Именно поэтому Савва Тимофеевич и Сергей Викулович за всю жизнь виделись не больше десятка раз, и то в купеческих собраниях да на ярмарках. Словом, когда черноволосая кудрявая незнакомка поразила воображение Саввы на одном благотворительном балу, он меньше всего думал о ней как о родственнице. Савве было 26, Зинаиде — 21, с мужем — строгим старообрядцем, носившим огромную бородищу, евшим всегда своей собственной ложкой и чуравшимся всего светского, она была несчастлива. Савва же был англоман, выпускник Кембриджа, где с пристрастием изучал химию и заимел несколько изобретательских патентов. Одним словом, европеец и умница.
Родные замечали даже, что Савву не только не смущает, но будто даже подзадоривает, что рога он наставляет не кому-нибудь, а родственнику. Вопреки всяким приличиям свою страсть к Зинаиде Григорьевне он демонстрировал открыто, всюду появлялся с ней вместе и не скрывал, что она беременна от него. Ни муж Зинаиды, ни Саввина родня ничего поделать не могли. Пришлось Сергею Викуловичу вопреки установлениям веры дать жене развод. Вскоре влюбленные поженились, а еще через месяц на свет появился Тимофей Саввич.
Но как только такая желанная, казалось бы, цель была достигнута, Савва вмиг охладел. Ни любовное воркование, ни безумные ночи уже не нужны были ему. А Зина… Что ей оставалось? Она ведь была обыкновенной женщиной, разве что немного слишком тщеславной. Она выписывала из Парижа платья ценой в четыре тысячи рублей, а на драгоценности в год тратила тысяч по двадцать. Однажды на открытии ярмарки в Нижнем Новгороде ее шлейф оказался длиннее, чем у императрицы Александры Федоровны, о чем потом полгода сплетничали в салонах.

(Собранные записи данных)

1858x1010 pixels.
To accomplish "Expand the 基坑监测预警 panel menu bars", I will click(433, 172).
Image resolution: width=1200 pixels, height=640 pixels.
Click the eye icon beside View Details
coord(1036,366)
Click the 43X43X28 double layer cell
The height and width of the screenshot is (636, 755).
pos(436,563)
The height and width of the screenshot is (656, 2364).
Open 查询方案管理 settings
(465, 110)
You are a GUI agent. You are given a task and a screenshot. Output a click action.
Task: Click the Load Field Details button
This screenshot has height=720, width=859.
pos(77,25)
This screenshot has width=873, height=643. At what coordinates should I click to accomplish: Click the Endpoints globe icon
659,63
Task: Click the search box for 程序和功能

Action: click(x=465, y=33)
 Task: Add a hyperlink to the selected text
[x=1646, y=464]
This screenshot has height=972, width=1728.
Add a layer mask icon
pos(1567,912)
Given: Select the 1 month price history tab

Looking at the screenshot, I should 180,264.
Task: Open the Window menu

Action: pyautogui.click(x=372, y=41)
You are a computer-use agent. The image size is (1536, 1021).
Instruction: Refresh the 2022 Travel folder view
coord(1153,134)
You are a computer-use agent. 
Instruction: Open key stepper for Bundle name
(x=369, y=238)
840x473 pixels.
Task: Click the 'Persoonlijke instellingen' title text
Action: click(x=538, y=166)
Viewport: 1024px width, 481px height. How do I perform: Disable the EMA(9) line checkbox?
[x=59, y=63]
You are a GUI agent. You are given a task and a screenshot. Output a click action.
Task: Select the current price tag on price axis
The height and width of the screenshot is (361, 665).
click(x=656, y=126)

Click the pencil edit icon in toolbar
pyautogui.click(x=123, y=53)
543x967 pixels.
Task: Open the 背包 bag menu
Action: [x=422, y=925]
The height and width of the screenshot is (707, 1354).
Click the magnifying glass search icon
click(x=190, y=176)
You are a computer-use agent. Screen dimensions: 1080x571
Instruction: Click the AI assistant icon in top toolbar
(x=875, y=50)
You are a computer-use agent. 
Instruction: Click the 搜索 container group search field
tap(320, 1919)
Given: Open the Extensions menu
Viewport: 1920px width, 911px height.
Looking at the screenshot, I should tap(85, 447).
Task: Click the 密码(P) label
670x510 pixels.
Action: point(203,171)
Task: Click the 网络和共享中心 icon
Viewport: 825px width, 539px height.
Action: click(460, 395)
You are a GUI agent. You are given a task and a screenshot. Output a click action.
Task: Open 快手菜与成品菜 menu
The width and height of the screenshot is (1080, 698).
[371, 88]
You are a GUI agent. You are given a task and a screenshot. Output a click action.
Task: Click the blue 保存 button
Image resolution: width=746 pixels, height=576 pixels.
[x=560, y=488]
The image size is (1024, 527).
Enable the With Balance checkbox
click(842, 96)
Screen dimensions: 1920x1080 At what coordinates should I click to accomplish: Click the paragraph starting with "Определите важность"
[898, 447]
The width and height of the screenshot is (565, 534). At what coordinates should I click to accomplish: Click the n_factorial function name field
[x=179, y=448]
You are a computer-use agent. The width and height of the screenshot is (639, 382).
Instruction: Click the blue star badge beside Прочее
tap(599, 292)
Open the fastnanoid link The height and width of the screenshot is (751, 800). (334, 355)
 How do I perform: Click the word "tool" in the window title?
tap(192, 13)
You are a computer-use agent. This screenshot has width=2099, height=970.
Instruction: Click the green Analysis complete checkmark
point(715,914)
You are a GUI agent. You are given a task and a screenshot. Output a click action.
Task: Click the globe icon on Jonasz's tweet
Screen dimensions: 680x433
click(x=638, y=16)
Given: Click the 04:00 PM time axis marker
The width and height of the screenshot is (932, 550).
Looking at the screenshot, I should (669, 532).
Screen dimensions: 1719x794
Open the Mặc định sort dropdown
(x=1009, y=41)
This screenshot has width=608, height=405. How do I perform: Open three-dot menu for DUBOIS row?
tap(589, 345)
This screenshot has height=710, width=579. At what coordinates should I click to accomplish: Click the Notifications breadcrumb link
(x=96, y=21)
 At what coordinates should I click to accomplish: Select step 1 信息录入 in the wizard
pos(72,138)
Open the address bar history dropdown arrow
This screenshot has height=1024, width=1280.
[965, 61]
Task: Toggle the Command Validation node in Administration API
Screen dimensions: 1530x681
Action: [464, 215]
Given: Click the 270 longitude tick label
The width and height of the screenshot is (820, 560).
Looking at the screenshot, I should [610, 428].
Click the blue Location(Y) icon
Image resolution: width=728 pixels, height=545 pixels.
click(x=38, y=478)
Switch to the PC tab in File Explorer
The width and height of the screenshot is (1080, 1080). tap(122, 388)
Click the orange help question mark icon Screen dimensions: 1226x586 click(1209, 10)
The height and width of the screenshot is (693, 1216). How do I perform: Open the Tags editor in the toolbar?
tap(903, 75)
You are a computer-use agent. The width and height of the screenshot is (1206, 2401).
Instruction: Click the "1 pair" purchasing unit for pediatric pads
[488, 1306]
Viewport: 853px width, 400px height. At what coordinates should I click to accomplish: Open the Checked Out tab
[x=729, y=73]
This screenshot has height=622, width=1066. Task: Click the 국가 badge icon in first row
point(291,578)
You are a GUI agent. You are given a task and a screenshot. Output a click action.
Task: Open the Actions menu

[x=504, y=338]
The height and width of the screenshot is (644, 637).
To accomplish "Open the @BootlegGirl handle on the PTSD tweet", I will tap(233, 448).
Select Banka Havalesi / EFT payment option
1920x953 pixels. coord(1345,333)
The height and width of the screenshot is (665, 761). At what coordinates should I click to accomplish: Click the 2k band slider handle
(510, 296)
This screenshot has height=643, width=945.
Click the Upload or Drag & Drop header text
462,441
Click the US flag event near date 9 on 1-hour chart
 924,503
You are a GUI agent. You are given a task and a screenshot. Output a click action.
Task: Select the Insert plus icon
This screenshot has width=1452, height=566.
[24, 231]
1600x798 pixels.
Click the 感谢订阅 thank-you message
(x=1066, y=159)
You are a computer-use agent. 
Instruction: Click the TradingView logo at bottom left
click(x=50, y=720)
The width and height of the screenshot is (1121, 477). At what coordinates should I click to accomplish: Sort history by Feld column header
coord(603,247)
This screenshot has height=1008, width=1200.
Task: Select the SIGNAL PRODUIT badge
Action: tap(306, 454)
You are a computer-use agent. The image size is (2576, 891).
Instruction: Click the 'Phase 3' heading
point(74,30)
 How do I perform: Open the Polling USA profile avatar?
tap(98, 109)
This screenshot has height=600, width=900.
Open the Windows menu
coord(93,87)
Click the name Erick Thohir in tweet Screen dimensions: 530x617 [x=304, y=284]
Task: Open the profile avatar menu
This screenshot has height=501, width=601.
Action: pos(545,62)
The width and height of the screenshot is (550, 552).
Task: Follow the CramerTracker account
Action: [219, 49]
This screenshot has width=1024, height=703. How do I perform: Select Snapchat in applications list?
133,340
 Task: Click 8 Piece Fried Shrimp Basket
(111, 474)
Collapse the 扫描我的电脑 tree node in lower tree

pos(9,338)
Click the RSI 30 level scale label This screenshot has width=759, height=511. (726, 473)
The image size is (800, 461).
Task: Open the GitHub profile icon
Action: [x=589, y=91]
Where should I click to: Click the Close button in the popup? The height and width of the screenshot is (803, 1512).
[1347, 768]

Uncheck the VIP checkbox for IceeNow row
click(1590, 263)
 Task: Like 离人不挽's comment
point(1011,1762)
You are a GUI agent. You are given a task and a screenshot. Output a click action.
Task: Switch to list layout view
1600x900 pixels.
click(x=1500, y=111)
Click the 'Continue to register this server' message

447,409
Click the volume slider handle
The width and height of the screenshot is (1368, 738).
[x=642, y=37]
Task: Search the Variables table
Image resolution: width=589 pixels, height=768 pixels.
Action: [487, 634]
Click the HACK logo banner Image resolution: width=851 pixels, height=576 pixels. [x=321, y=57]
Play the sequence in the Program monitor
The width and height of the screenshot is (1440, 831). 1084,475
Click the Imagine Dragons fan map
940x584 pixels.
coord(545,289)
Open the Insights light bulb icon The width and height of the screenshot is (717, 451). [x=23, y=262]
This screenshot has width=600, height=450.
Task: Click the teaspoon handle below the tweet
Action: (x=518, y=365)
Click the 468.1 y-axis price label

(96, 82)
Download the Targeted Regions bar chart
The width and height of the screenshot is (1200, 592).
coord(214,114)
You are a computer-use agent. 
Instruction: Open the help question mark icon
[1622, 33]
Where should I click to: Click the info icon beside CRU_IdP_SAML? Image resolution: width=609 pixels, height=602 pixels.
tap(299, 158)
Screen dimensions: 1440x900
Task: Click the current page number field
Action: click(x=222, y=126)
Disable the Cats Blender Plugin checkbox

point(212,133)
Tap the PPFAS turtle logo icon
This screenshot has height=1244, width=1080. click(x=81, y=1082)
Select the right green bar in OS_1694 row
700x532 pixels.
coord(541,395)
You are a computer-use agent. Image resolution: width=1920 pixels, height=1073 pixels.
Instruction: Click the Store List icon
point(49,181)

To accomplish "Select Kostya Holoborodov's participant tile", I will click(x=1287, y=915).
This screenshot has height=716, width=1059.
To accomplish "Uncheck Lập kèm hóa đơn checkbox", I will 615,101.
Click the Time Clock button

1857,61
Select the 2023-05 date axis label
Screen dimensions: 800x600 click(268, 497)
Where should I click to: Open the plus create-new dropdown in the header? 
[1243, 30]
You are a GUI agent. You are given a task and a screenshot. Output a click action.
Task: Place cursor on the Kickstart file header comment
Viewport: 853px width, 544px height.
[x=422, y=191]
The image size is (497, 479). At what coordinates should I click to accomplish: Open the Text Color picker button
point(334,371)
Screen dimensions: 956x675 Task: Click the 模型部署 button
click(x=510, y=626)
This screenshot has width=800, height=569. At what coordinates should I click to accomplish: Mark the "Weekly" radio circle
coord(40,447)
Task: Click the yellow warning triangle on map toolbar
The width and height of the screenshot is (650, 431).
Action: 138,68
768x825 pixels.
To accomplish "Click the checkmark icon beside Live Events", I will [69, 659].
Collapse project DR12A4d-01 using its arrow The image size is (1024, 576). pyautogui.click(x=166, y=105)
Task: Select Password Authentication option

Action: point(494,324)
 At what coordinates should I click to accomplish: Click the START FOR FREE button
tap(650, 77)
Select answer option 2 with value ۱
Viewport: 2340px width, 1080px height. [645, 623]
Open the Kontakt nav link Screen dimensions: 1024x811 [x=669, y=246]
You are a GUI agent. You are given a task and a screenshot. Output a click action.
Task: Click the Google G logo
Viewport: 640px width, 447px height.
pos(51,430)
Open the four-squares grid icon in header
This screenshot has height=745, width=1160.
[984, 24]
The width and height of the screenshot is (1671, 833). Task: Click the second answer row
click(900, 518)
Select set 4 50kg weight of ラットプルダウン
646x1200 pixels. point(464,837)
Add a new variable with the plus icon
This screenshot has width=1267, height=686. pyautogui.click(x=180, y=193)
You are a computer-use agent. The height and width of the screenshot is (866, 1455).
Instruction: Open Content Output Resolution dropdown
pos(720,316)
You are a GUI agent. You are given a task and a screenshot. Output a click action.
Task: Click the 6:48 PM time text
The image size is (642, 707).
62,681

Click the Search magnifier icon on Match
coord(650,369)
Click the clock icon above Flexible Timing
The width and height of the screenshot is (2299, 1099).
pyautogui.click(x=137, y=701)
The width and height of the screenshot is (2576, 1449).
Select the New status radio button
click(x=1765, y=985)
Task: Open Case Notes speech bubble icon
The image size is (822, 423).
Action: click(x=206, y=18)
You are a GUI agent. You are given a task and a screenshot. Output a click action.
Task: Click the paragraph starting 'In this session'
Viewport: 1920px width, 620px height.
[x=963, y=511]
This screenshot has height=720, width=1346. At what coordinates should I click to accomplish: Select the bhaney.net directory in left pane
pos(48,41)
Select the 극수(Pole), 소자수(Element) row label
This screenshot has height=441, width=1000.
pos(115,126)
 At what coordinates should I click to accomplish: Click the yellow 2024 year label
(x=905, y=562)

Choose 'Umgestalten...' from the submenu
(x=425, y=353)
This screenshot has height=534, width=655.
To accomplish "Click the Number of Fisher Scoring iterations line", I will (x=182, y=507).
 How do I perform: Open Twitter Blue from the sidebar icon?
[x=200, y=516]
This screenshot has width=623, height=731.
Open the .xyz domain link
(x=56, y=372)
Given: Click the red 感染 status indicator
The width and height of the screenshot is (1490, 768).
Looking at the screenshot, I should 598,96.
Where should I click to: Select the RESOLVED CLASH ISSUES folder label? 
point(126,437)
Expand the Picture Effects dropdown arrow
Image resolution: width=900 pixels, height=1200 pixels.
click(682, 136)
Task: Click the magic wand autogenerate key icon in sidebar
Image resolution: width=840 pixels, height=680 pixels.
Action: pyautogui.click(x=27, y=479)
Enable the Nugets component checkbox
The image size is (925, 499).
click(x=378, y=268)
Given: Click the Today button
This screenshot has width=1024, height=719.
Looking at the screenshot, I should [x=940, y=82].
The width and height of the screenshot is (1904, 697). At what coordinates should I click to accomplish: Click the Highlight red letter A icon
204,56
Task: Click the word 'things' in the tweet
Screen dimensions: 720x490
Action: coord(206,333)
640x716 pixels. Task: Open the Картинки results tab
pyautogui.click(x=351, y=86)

Задания →
a – Перепишите часть отрывка, которая начинается словами «Именно поэтому Савва» и заканчивается словами «европеец и умница.», заменив в ней «Кембриджа» на «Оксфорда».
b – Перечислите всех людей, которые названы в отрывке по имени.
Приведенные записи здесь не используются.

Ответы →
a –
Именно поэтому Савва Тимофеевич и Сергей Викулович за всю жизнь виделись не больше десятка раз, и то в купеческих собраниях да на ярмарках. Словом, когда черноволосая кудрявая незнакомка поразила воображение Саввы на одном благотворительном балу, он меньше всего думал о ней как о родственнице. Савве было 26, Зинаиде — 21, с мужем — строгим старообрядцем, носившим огромную бородищу, евшим всегда своей собственной ложкой и чуравшимся всего светского, она была несчастлива. Савва же был англоман, выпускник Оксфорда, где с пристрастием изучал химию и заимел несколько изобретательских патентов. Одним словом, европеец и умница.

b –
Савва Тимофеевич (Савва)
Сергей Викулович
Зинаида Григорьевна (Зинаида, Зина)
Тимофей Саввич
Императрица Александра Федоровна